Wanneer deze tekortkoming niet zonder meer in de haven van aanhouding kan worden verholpen, kan de Scheepvaartcontrole het schip toestaan verder te reizen naar de geschikte reparatiewerf die zich het dichtst bij de haven van aanhouding bevindt en waar de tekortkoming wel zonder meer kan worden verhopen, of kan zij verlangen dat de tekortkomingen worden verholpen binnen een termijn van ten hoogste 30 dagen als bepaald in de in het MOU van Parijs opgenomen richtsnoeren. Daartoe zijn procedures van artikel 4.24 van toepassing.
§ 6
In uitzonderlijke omstandigheden, waarin de algemene toestand van het schip duidelijk niet aan de normen voldoet, mag de Scheepvaartcontrole de inspectie van het schip opschorten tot de verantwoordelijke partijen de nodige stappen hebben ondernomen om ervoor te zorgen dat het schip aan de relevante voorschriften van de verdragen voldoet.
§ 7
In geval van aanhouding dient de Scheepvaartcontrole onmiddellijk, schriftelijk en onder overlegging van het inspectierapport, de administratie van de vlaggenstaat of, wanneer dit niet mogelijk is, de consul, of, bij diens afwezigheid, de dichtstbijzijnde diplomatieke vertegenwoordiger van die staat in kennis te stellen van het geheel van omstandigheden waarin optreden noodzakelijk werd geacht. Bovendien moeten, indien relevant, ook de aangewezen inspecteurs of de erkende organisaties die verantwoordelijk zijn voor de afgifte van de classificatiecertificaten of de wettelijk voorgeschreven certificaten die overeenkomstig verdragen worden afgegeven, worden ingelicht. Indien een schip niet kan uitvaren wegens ernstige of herhaalde inbreuk op de voorschriften van het MLC-Verdrag, met inbegrip van de rechten van zeevarenden, of indien de leef- en werkomstandigheden aan boord een duidelijk gevaar voor de veiligheid, de gezondheid of de beveiliging van zeevarenden vormen, stelt de Scheepvaartcontrole voorts de vlaggenstaat daarvan onverwijld in kennis met een verzoek aan een vertegenwoordiger van de vlaggenstaat om, indien mogelijk, aanwezig te zijn, en verlangt hij dat de vlaggenstaat binnen een voorgeschreven termijn antwoordt. De Scheepvaartcontrole brengt de betrokken organisaties van reders en zeevarenden in de havenstaat waar de inspectie is uitgevoerd onverwijld op de hoogte.
§ 8
Dit hoofdstuk laat de additionele voorschriften van de verdragen betreffende kennisgevings- en rapportageprocedures in verband met de havenstaatcontrole onverlet.
§ 9
Bij de uitoefening van de havenstaatcontrole uit hoofde van dit hoofdstuk wordt al het mogelijke gedaan om te vermijden dat een schip onnodig wordt aangehouden of opgehouden.
§ 10
Om havencongestie te vermijden kan de Scheepvaartcontrole toestemming verlenen om een aangehouden schip naar een ander deel van de haven te verplaatsen indien dat op een veilige manier kan gebeuren. Het risico op havencongestie is echter geen criterium om te beslissen of een schip al dan niet blijft aangehouden.
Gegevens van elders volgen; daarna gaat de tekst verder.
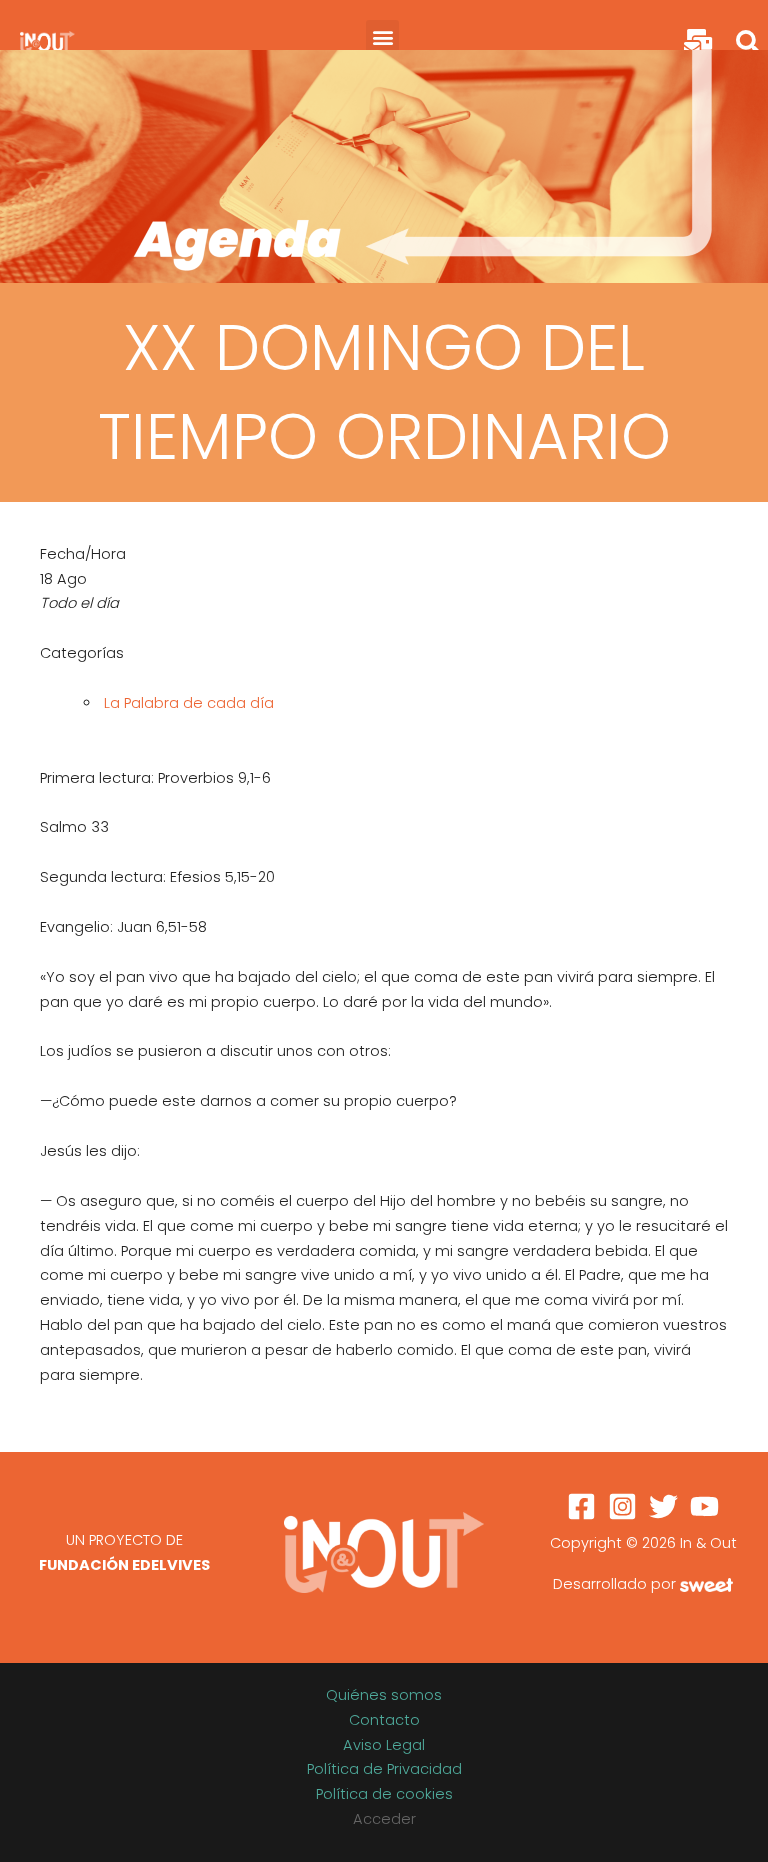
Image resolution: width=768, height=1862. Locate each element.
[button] (382, 36)
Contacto (384, 1720)
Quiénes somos (384, 1695)
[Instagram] (622, 1506)
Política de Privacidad (384, 1769)
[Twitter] (663, 1506)
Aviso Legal (384, 1745)
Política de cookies (384, 1794)
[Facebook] (581, 1506)
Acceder (384, 1819)
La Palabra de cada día (189, 703)
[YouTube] (704, 1506)
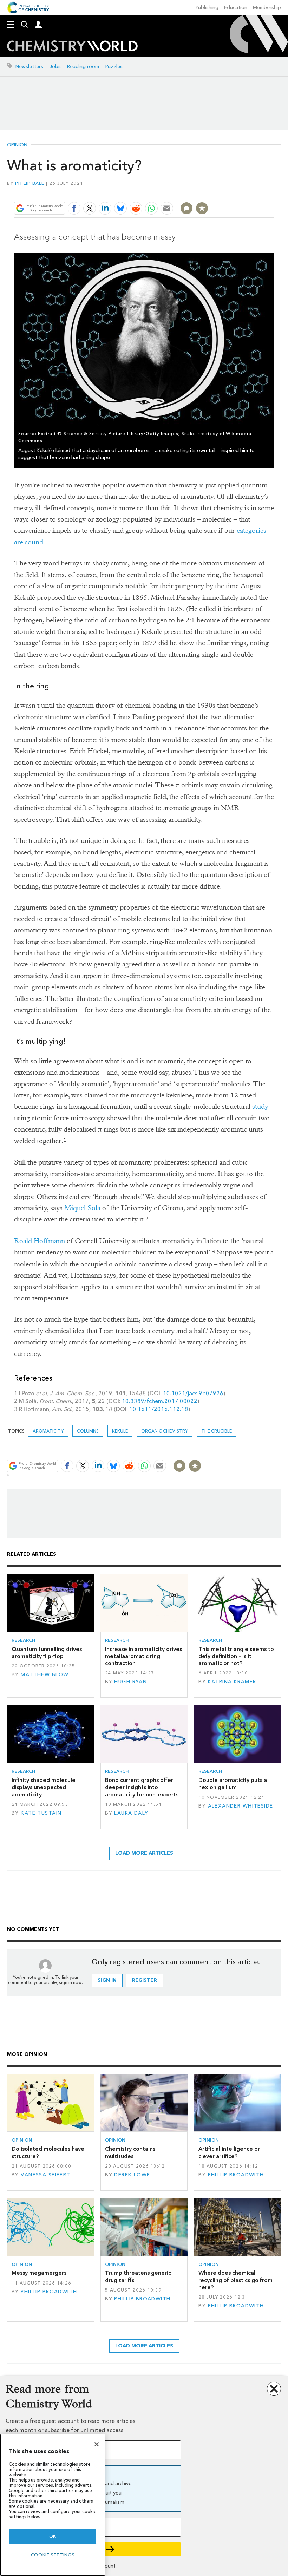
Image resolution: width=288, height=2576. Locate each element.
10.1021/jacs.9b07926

De Scheepvaartcontrole werkt samen met de bevoegde dienst van het bevoegde gewest om te voorzien in faciliteiten voor de opvang van aangehouden schepen.
§ 11
Wanneer een aanhoudingsbevel wordt uitgevaardigd, verwittigt de Scheepvaartcontrole zo snel mogelijk de bevoegde dienst van het bevoegde gewest.